▸ **Cuplikan Berita**:
Reporter: Barratut Taqiyyah Rafie | Editor: Barratut Taqiyyah Rafie
KONTAN.CO.ID - Juru bicara Korps Garda Revolusi Islam (IRGC) mengatakan, Iran mungkin membutuhkan waktu “lama” sebelum membalas Israel.
“Waktu ada di pihak kita, dan masa tunggu untuk tanggapan mungkin lama,” kata Ali Mohammad Naini dalam konferensi pers pada hari Selasa seperti yang dikutip The Telegraph.
Dia menambahkan, untuk saat ini, kaum Zionis harus hidup dalam keadaan tidak pasti.
"Mereka mengetahui bahwa tanggapan Iran mungkin tidak menyerupai operasi-operasi sebelumnya,” tambahnya.
Naini menjelaskan, para komandan dari IRGC, pasukan garis keras yang dibentuk untuk melindungi revolusi Islam Iran tahun 1979, memiliki pengalaman dan keterampilan untuk menghukum musuh secara efektif dan tidak cenderung melakukan tindakan gegabah.
Para pemimpin dunia telah bersiap selama berminggu-minggu untuk kemungkinan serangan Iran terhadap Israel yang dapat menyeret kawasan itu ke dalam perang habis-habisan.

▸ **Data yang Diberikan**:
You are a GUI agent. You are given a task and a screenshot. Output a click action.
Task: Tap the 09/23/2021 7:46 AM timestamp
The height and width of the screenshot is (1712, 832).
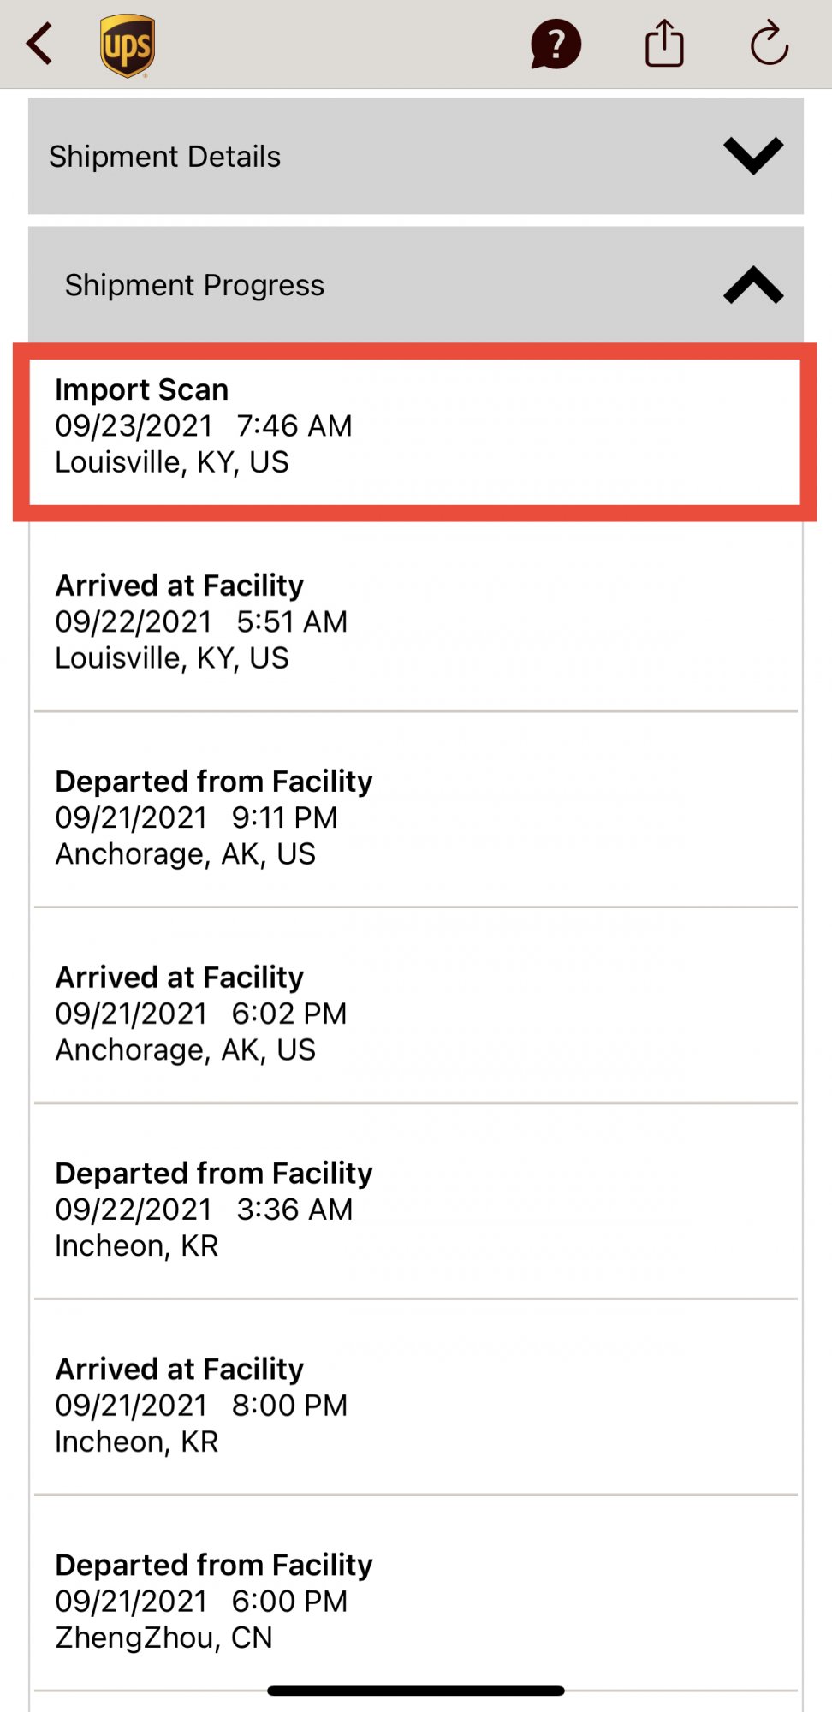(x=204, y=425)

▸ **Soal Latihan**:
- 1) Jawablah pertanyaan berikut berdasarkan berita tentang IRGC.
(a) Pada hari apa konferensi pers itu diadakan?
(b) Untuk melindungi apa IRGC dibentuk?
(c) Sudah berapa lama para pemimpin dunia bersiap menghadapi kemungkinan serangan Iran terhadap Israel?
- 2) Tuliskan kembali dengan tepat seluruh bagian berita tentang IRGC, mulai dari "Dia menambahkan, untuk" hingga "dalam perang habis-habisan.".

▸ **Jawaban yang Diharapkan**:
- 1)
(a) Hari Selasa.
(b) Untuk melindungi revolusi Islam Iran tahun 1979.
(c) Selama berminggu-minggu.

- 2)
Dia menambahkan, untuk saat ini, kaum Zionis harus hidup dalam keadaan tidak pasti.
"Mereka mengetahui bahwa tanggapan Iran mungkin tidak menyerupai operasi-operasi sebelumnya,” tambahnya.
Naini menjelaskan, para komandan dari IRGC, pasukan garis keras yang dibentuk untuk melindungi revolusi Islam Iran tahun 1979, memiliki pengalaman dan keterampilan untuk menghukum musuh secara efektif dan tidak cenderung melakukan tindakan gegabah.
Para pemimpin dunia telah bersiap selama berminggu-minggu untuk kemungkinan serangan Iran terhadap Israel yang dapat menyeret kawasan itu ke dalam perang habis-habisan.